- Shakespeare and Republicanism
In this study of the relationship between politics and literature in Renaissance England, Andrew Hadfield raises the timely and challenging question of how republican thought is to be identified and explored in the writings of Shakespeare. This study's signal innovation is its effort to bring to Shakespearean studies the political questions usually reserved for elite genres, such as history, tragedy, and epic poetry. Shakespeare and Republicanism consequently argues that we lose a vital strand of literary and political history if we cordon off Shakespeare's dramatic and poetic work from the cultural and intellectual context in which scholars have studied the rise of Tacitean history in the 1590s, the poetry and politics of the Leicester-Sidney circle, and epic poetry in the anti-imperial tradition of Lucan. The book ambitiously aims to close the gap between Shakespeare, whose political opinions so often seem to be a matter of speculation and conjecture, and his contemporaries, whose learning and ideas seldom generate the same aura of mystery. Hadfield goes about this project by asserting a strong analogy between the classical and Venetian tales, topoi, and exemplars in Shakespeare's work and the language and ideas associated with classical republicanism and its revival in Italian humanist thought. To this strand of political thought—traced by J.G.A. Pocock and Quentin Skinner—he adds the period's more radical political interest in resistance theory, or the just causes of regicide.

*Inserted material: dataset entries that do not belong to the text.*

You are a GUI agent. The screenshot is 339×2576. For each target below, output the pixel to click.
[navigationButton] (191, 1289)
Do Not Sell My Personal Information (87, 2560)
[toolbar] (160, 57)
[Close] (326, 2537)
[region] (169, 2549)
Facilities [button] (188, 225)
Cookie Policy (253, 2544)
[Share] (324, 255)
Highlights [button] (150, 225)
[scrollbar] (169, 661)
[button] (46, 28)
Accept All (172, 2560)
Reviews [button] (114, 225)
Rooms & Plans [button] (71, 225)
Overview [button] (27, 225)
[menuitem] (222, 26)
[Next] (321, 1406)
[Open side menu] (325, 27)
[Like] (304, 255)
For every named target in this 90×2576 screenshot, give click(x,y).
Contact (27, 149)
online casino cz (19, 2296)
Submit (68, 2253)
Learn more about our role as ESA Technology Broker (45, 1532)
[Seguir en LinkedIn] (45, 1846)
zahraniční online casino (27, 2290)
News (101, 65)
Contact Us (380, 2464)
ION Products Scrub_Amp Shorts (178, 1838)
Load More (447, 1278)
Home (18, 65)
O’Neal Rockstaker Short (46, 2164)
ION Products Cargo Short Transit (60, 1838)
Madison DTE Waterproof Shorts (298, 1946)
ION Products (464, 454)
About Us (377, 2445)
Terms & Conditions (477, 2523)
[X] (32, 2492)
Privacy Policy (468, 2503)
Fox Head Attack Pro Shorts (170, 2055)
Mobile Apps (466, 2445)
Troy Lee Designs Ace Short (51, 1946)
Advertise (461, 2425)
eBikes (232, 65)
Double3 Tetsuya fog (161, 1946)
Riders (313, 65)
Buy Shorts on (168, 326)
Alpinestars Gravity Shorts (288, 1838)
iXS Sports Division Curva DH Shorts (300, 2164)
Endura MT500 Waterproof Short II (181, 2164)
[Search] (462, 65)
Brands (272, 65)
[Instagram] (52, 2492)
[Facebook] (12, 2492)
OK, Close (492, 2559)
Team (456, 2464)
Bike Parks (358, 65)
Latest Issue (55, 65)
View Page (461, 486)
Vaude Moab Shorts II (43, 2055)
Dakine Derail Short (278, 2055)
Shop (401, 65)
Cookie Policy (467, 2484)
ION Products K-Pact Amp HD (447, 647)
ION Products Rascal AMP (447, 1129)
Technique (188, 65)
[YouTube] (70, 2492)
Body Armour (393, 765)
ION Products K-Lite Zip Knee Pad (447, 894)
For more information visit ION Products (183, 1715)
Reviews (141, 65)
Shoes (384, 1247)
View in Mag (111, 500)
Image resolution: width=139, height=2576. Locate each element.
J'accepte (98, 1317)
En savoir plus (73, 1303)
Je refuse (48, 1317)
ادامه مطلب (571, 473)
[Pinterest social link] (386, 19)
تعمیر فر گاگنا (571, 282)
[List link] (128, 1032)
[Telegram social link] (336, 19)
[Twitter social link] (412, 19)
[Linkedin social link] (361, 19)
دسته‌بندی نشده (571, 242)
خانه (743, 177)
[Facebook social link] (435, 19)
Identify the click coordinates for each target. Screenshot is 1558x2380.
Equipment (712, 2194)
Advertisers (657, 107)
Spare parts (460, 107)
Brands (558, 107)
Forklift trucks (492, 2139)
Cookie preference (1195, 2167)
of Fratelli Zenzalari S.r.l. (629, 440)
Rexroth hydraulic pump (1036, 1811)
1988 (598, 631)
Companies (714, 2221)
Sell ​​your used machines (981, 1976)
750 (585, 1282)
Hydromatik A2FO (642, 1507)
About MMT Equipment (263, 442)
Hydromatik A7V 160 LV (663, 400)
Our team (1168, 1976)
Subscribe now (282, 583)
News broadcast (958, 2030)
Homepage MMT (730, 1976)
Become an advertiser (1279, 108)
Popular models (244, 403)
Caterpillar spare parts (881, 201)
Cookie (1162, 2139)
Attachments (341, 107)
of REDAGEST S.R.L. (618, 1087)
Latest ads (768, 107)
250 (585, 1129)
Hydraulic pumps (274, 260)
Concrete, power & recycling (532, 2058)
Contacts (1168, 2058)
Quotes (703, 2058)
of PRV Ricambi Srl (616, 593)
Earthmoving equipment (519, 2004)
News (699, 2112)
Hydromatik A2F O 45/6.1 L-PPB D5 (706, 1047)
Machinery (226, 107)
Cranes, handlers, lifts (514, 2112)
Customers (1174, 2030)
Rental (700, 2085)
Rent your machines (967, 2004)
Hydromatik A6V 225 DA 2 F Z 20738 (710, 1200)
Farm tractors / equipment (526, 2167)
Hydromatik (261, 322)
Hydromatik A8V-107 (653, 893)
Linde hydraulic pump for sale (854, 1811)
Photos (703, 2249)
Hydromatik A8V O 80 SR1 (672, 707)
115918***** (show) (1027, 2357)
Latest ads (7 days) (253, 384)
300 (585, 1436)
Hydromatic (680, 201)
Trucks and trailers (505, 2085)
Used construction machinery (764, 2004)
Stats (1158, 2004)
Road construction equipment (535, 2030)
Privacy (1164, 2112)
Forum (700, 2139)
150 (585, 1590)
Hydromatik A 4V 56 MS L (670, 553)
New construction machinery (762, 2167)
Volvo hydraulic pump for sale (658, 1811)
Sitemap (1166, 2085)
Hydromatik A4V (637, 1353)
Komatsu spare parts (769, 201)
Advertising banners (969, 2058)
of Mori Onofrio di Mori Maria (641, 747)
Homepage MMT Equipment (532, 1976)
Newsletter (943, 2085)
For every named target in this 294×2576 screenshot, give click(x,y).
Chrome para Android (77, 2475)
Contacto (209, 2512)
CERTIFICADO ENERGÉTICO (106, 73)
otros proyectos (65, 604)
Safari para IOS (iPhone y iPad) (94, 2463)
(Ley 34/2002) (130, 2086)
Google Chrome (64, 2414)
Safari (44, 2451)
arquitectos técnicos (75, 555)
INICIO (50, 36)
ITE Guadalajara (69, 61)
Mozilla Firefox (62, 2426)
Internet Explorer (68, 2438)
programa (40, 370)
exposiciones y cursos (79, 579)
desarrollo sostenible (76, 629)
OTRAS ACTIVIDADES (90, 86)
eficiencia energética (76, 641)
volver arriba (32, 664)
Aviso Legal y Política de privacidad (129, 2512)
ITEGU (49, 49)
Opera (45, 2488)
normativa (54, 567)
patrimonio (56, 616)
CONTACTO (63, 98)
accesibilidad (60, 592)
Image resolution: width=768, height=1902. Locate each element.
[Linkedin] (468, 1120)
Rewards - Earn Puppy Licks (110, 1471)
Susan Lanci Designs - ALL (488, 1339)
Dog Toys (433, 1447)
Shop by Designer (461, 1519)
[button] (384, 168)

Shakespeare and Republicanism opens with a brief for interpreting Shakespeare's plays in light of contemporary discourses that were critical of the English Crown and Constitution. The book draws its mandate from the call to historicize and contextualize. It also contains a polemic against political readings with ideological or rhetorical ties to modern critical theory. In Hadfield's view, Shakespeare scholars identify political commitments in the poetry and plays more closely with [End Page 127] critical methodologies than with Shakespeare himself. The Marxist, feminist, and cultural materialist studies of the 1980s and 1990s are accordingly assumed to do less to politicize Shakespeare than to inoculate him from the more radical traditions of his own day. This is a debatable claim, which the book makes quickly before moving on to a quite useful chapter on the succession of political ideas that has led scholars to debate the republicanism of the 1590s. This chapter, which will be of particular help to graduate students and advanced undergraduates, gives lively and succinct accounts of the ideas and argumentative strategies of political treatises written or translated in late sixteenth-century England: included are Thomas Starkey, Sir Thomas Smith, George Buchanan, Henry Saville, and a host of synthesizers, as well as the traditions of the Mirror for Magistrates, Polybian history, and the Vindiciae, Contra Tyrannos. A second and related chapter focuses on a range of literary texts that cultivate analogous political themes and images, with particular attention to Christopher Marlowe, Thomas Lodge, and plays written in the anti-imperial and epic vein of Lucan. These paired chapters neatly illustrate the close association of literary and dramatic production and the development of political thought in the late Elizabethan period. Unlike Howard Baker's seminal 1939 Induction to Tragedy, they emphasize political critique over counsel.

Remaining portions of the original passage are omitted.